It’s tough to find a better example of environmental stewardship and sustainable use than organic farming.

Indeed, the responsible growth of food that sustains us is pretty much the ideal picture of what the impact investing ethos is, and aims to be. With only an estimated 1 percent of farmland in the United States certified as organic, it’s an area ripe for growth.

For Iroquois Valley Farms, a restorative farmland finance company founded in 2007, that growth will be fueled in large part by next-generation farmers. As the nation’s first organic, family farmer focused Real Estate Investment Trust (REIT), Iroquois Valley is enabling the millennial generation to invest directly in healthy, organic food production. The firm, which has $50 million in organic farmland investments, has appreciated 10 percent per year since inception.

Speciality grains growing at Vilicus Farms in the Great Plains region of Montana. Vilicus Farms specializes in small and ancient grains, legumes, oilseeds, and more, while also focusing on conservation and native habitat preservation. Iroquois Valley Farms works with farmers in 13 states from Maine to Montana.

It’s a long way from the firm’s beginnings just prior to the mortgage-fueled Great Recession. At that time, Co-founder and CEO David Miller came in possession of a 10-acre piece of family property, which he transitioned to an organic farm. At the same time, Dr. Stephen Rivard, Miller’s college roommate, was observing the effects of the overexposure to herbicides and pesticides on agriculture workers

“Dr.
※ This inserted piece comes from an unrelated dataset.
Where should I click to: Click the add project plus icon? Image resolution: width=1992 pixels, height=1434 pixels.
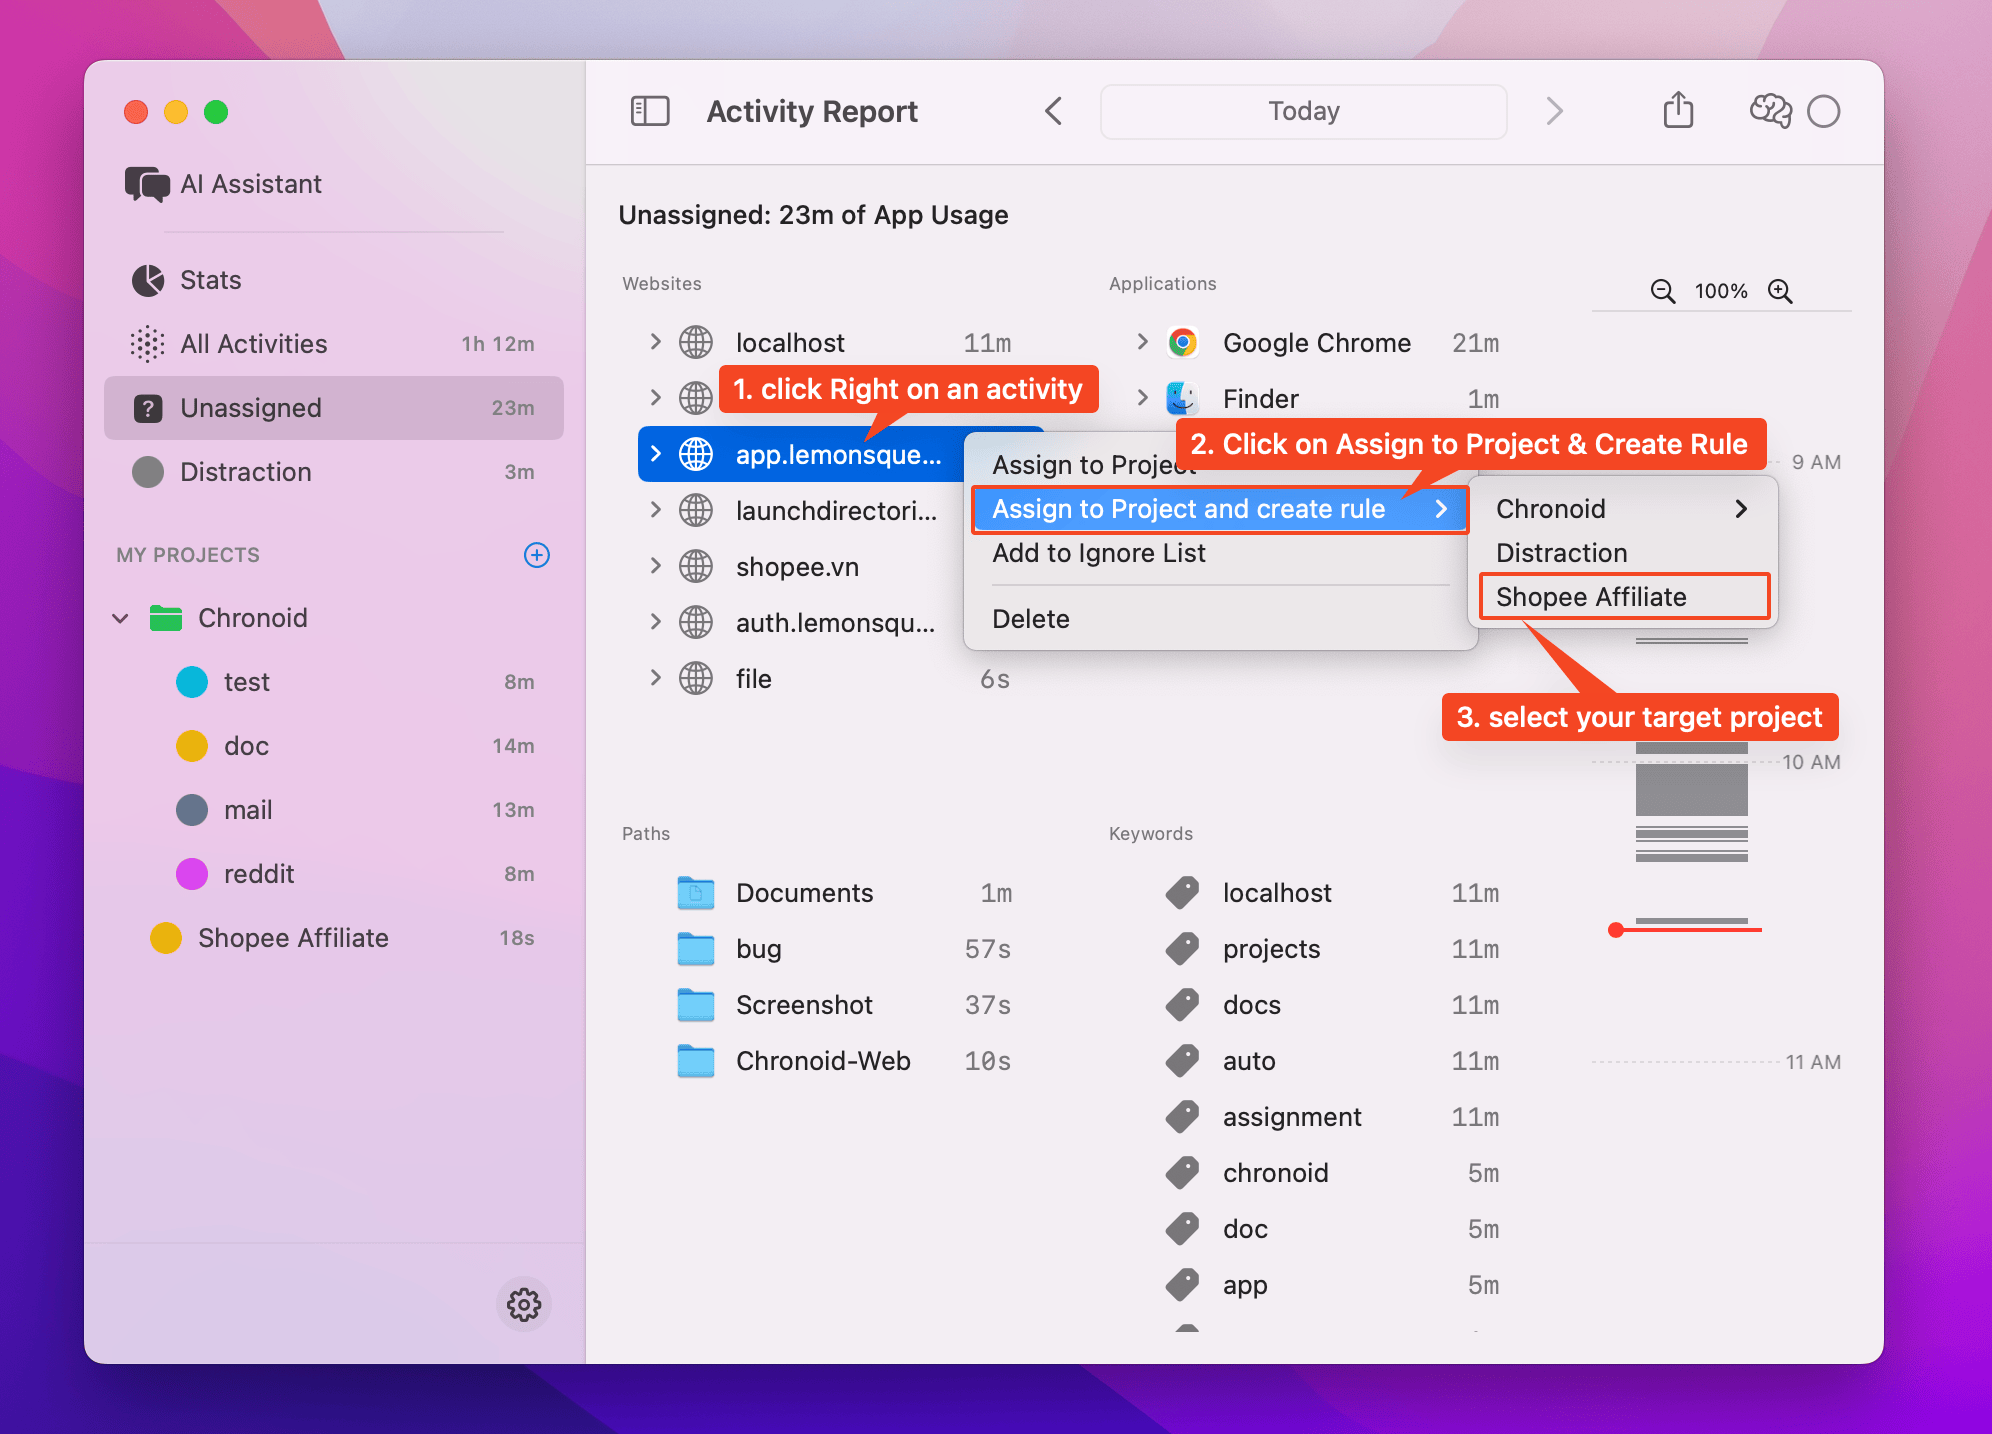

Steve, as I call him, and I got together and thought, ‘Why don’t we enable, effectively, the next generation of farmers to do it differently?’” Miller says. “My background is in corporate and real estate finance, so this is just a natural for me.”

The duo, along with 10 friends and family members, formed Iroquois Valley Farms, LLC. It’s a “farmer-centric business model,” meaning the farmers bring opportunities to Iroquois, not the other way around.

“We never go out and buy land and then try to find a farmer,” he explains. “That’s a non-scalable approach to being in business. Farmers bring us the opportunity, and we buy it and lease it to the farmer, with a goal of the famer having eventual ownership.”

An important point Miller emphasizes is the firm’s distinction from traditional private equity models, particularly in the way it ramps up.

Using the term “slower than slow money,” he saw the mistakes too many funds made by deploying too quickly (it was 2007, after all), lessons learned that remain today. Rather than raising “$100 million or $200 million” and immediately investing, they take their time, and for good reason.

“It’s hard to move too fast in organic farming, but if you try you usually make bigger mistakes,” he claims. “This is not a turnkey type business where you can just buy some land, shake hands with the farmer, come back in 10 years and sell it to pay everybody off. That’s a complete mismatch with what the farmers want to do. They want the land for the rest of their life, so from the get-go, we knew that we had to go nontraditional.”

In addition to “growing” slower with its committed capital, the firm is willing to work with individuals.

“Most of the funds you see starting up here or there, they start big and they start fast, and it’s mostly institutional capital. We connect with individual investors and individual farmers. Even though, right now, they’re all accredited investors, they can use their IRA accounts or family trusts. IRAs are long-term investment vehicles that fit with the time horizons of our model.”

The long-term horizon of the investment and the risky nature of the underlying business farming means Miller and his partners at Iroquois have to be innovative.

Main Street Project is the first nonprofit Iroquois Valley Farms financed. The Minnesota-based organization trains Latino immigrants in their poultry-centered permaculture model to create social, environmental, and food system change.

“We diversify everything,” he says. “We diversify our capital base, we diversify our farmers, we diversify our lenders. And a few years ago, we decided to go to our investors and borrow money from them. We offered 5- and 7-year term notes, which we billed as ‘Young Farmer Land Access Notes.’ And they were very successful and very desired by financial advisors for their clients.”

That success led to offerings of shorter-term notes, with the intention of bringing down the costs associated with a 3-year transition to Certified Organic status, traditionally the most difficult period for farmers. They called it a Soil Restoration Note, “because those first few years are all about restoring the soil.”

A certified B Corporation, Iroquois is also an investment option for donors to the ImpactAssets Giving Fund (a donor advised fund) and is included in the ImpactAssets 50, a resource that provides investors and financial advisors with detailed information about 50 of the most experienced impact investment firms and potential investment options.

Iroquois continues to innovate, forming the REIT earlier this year because “we’re moving toward offering our stock and our notes to non-accredited investors,” said Miller. “We care about social values. We believe it’s important to engage the next generation, so they can invest in this change. To confine ourselves only to accredited investors would be unfair.”